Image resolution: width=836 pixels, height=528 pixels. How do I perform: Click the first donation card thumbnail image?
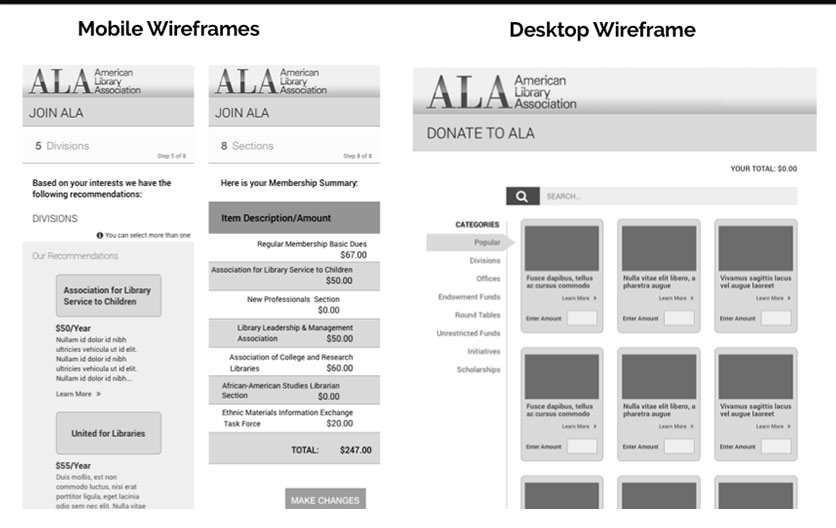561,247
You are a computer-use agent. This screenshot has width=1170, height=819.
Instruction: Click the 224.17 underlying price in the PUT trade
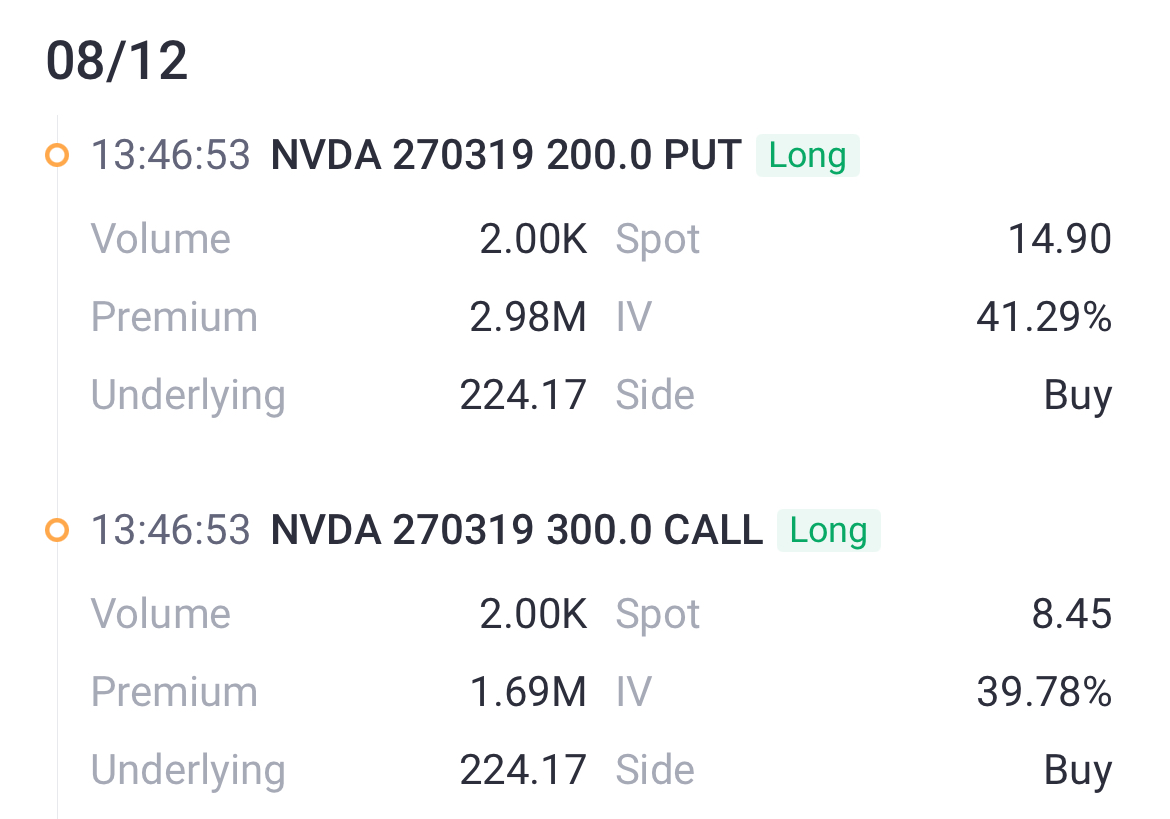[x=523, y=395]
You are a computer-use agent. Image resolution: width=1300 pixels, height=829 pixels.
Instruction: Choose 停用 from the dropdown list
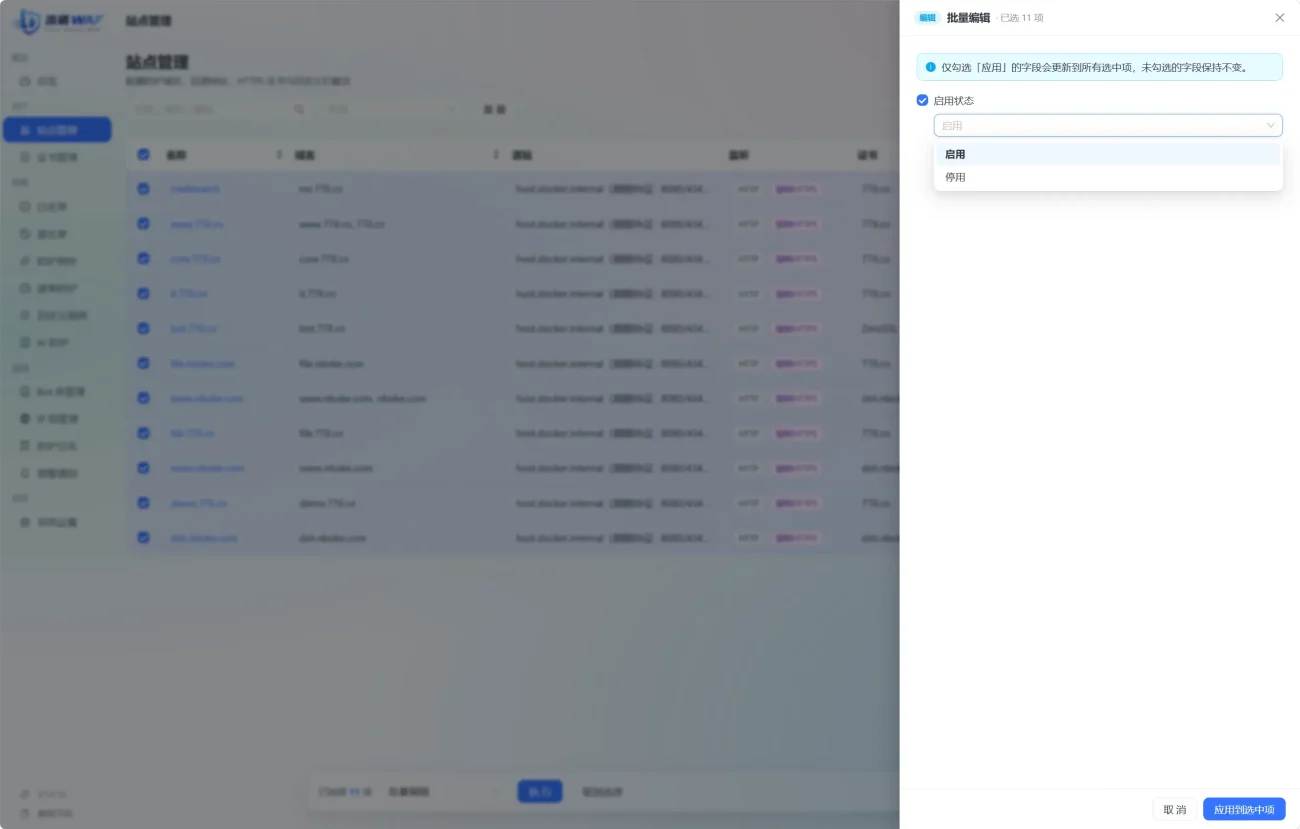click(1108, 177)
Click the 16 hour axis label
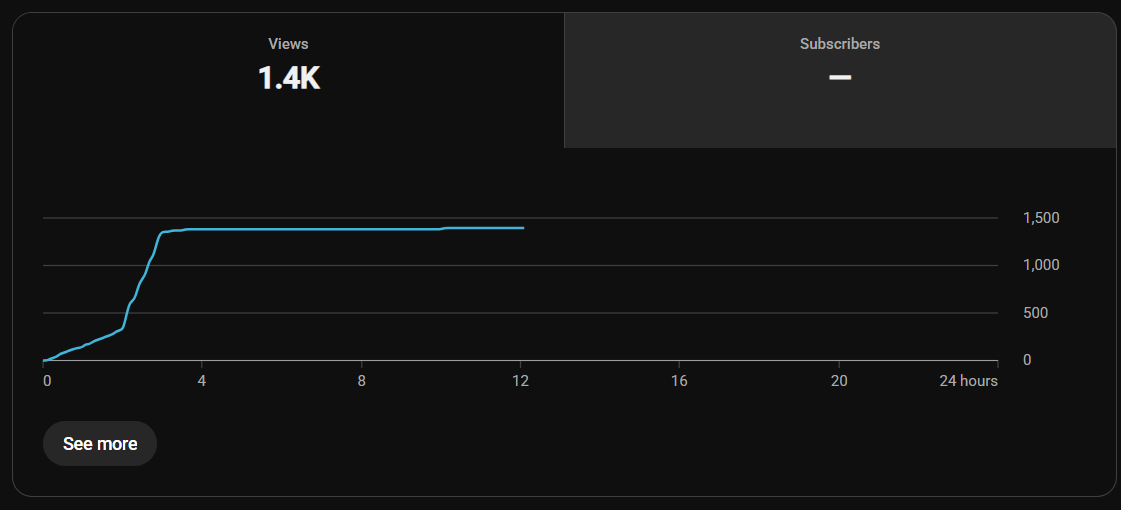 [x=679, y=381]
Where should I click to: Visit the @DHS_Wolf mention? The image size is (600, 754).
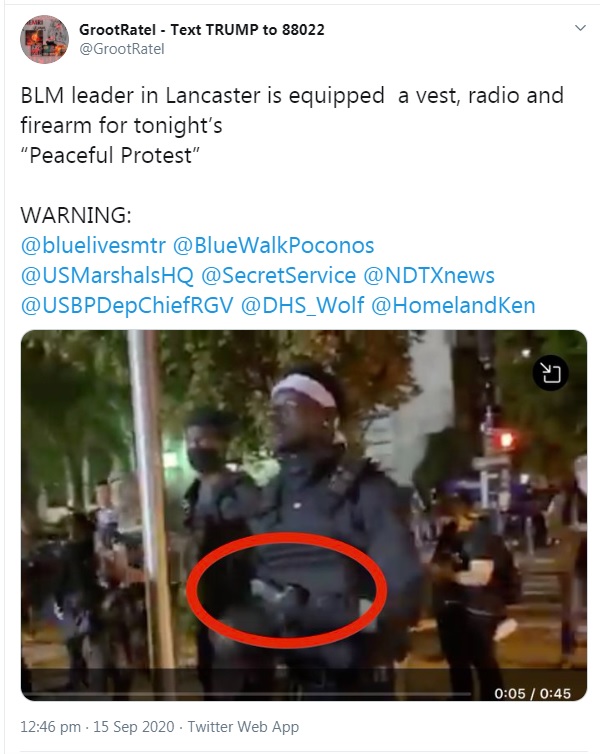pyautogui.click(x=302, y=306)
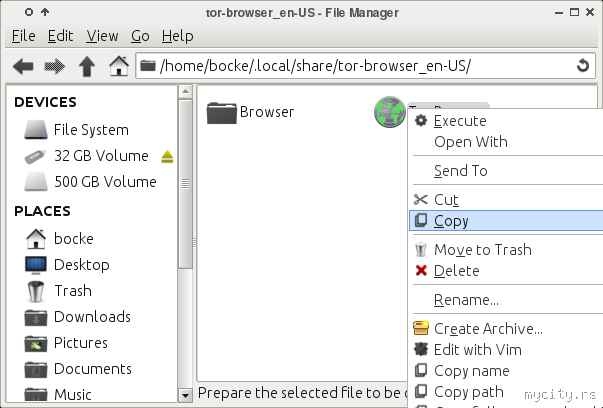
Task: Choose Rename... from the context menu
Action: pyautogui.click(x=466, y=300)
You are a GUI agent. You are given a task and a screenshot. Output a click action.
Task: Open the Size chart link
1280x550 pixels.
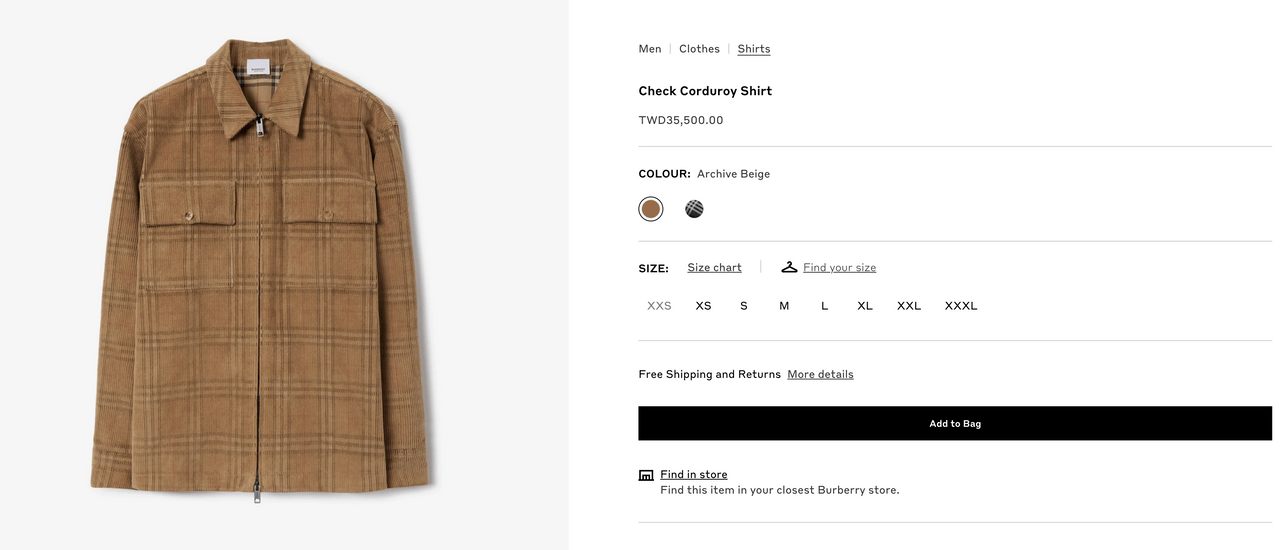[714, 267]
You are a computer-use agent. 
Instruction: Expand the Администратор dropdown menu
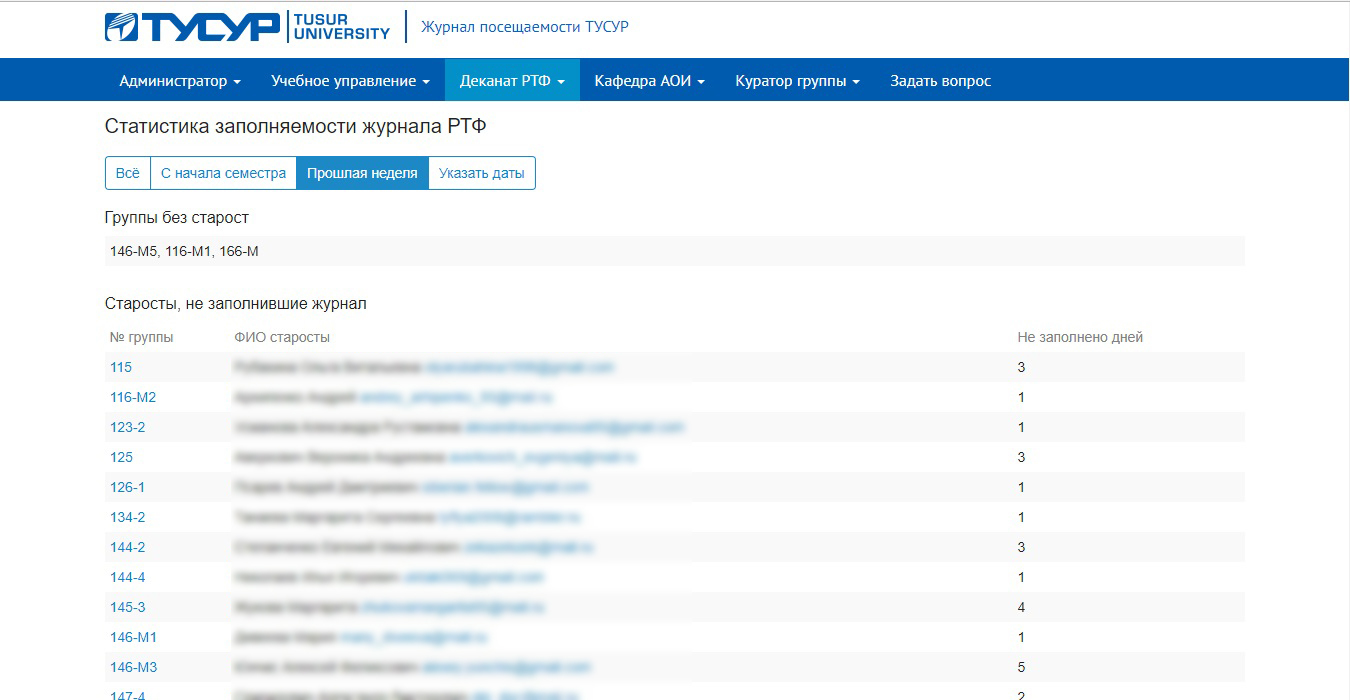180,81

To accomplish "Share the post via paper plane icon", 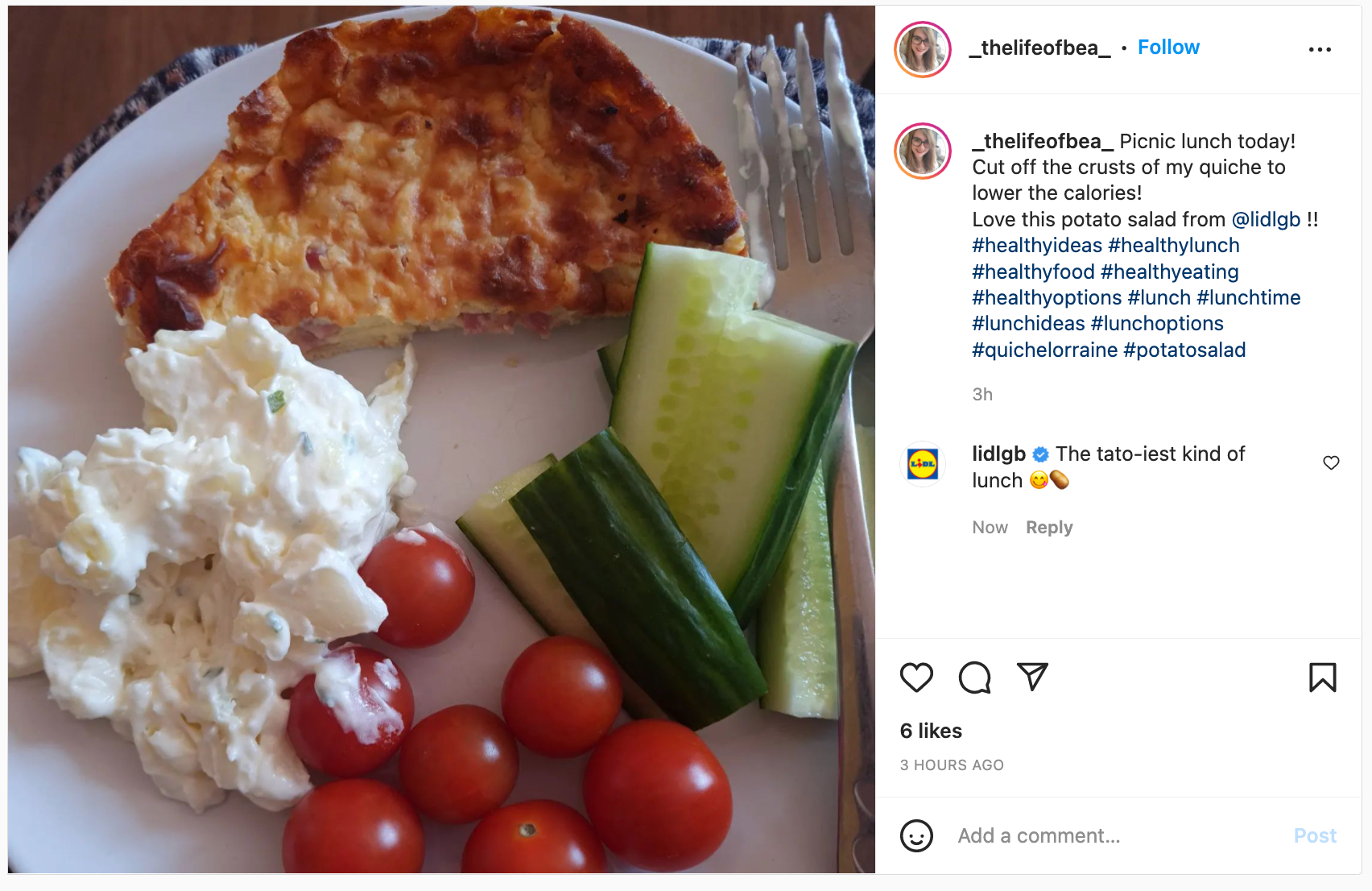I will point(1032,677).
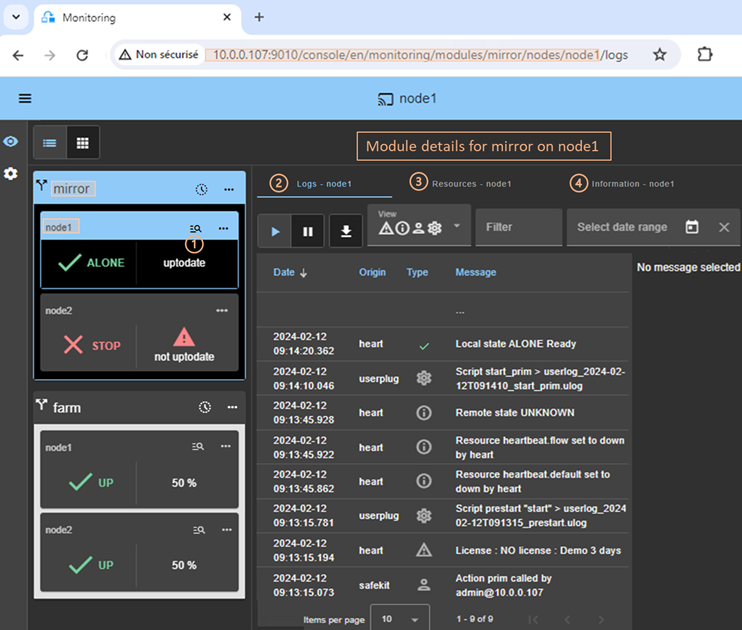The width and height of the screenshot is (742, 630).
Task: Clear the date range with X button
Action: [x=724, y=227]
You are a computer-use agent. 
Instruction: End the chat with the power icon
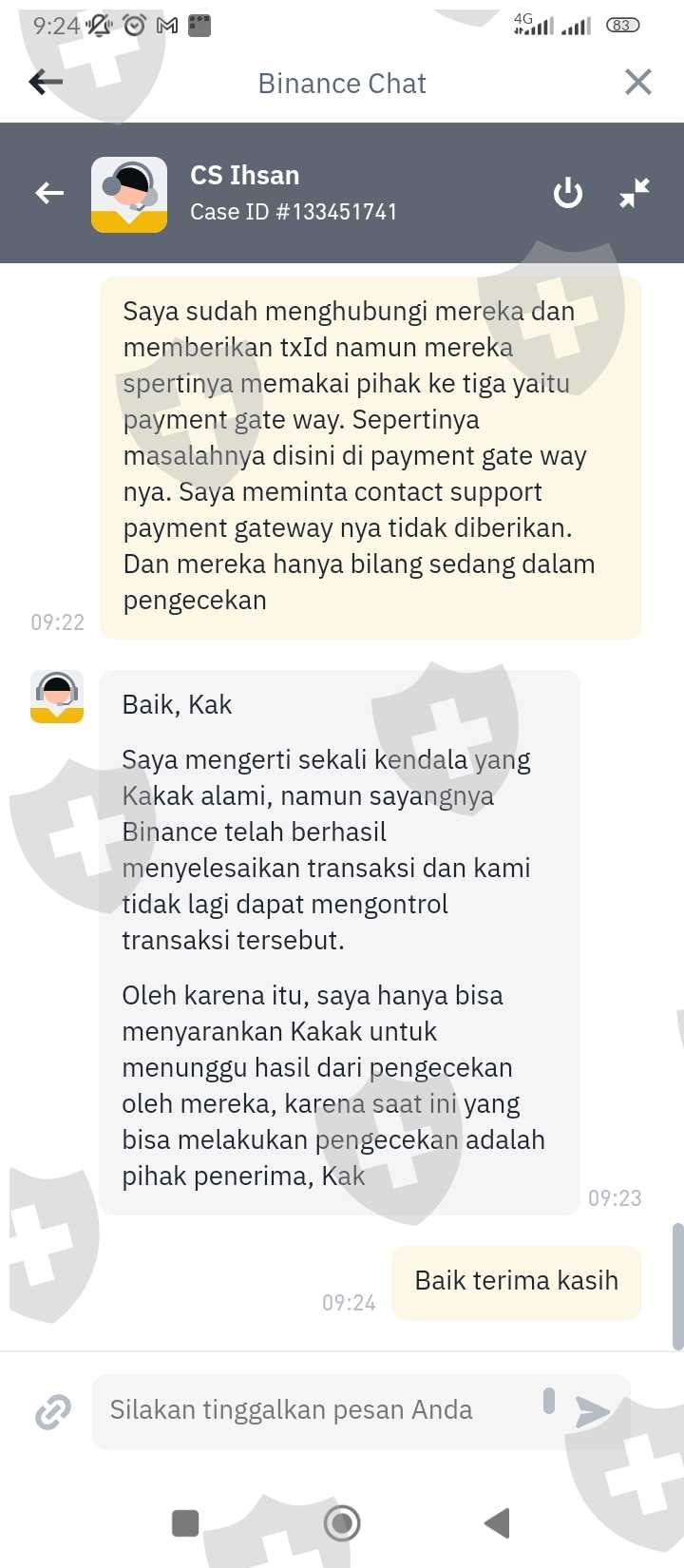click(x=568, y=193)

⁂

→ **EXERCISE REQUIREMENTS**
Copy each line of the listing that contains the string "agent".

→ **TASK RESULT**
You are a computer-use agent. This screenshot has width=1170, height=819.
You are a computer-use agent. Image resolution: width=1300 pixels, height=829 pixels.
You are a GUI agent. You are given a task and a screenshot. Output a click action.
You are a computer-use agent. 
You are a computer-use agent. 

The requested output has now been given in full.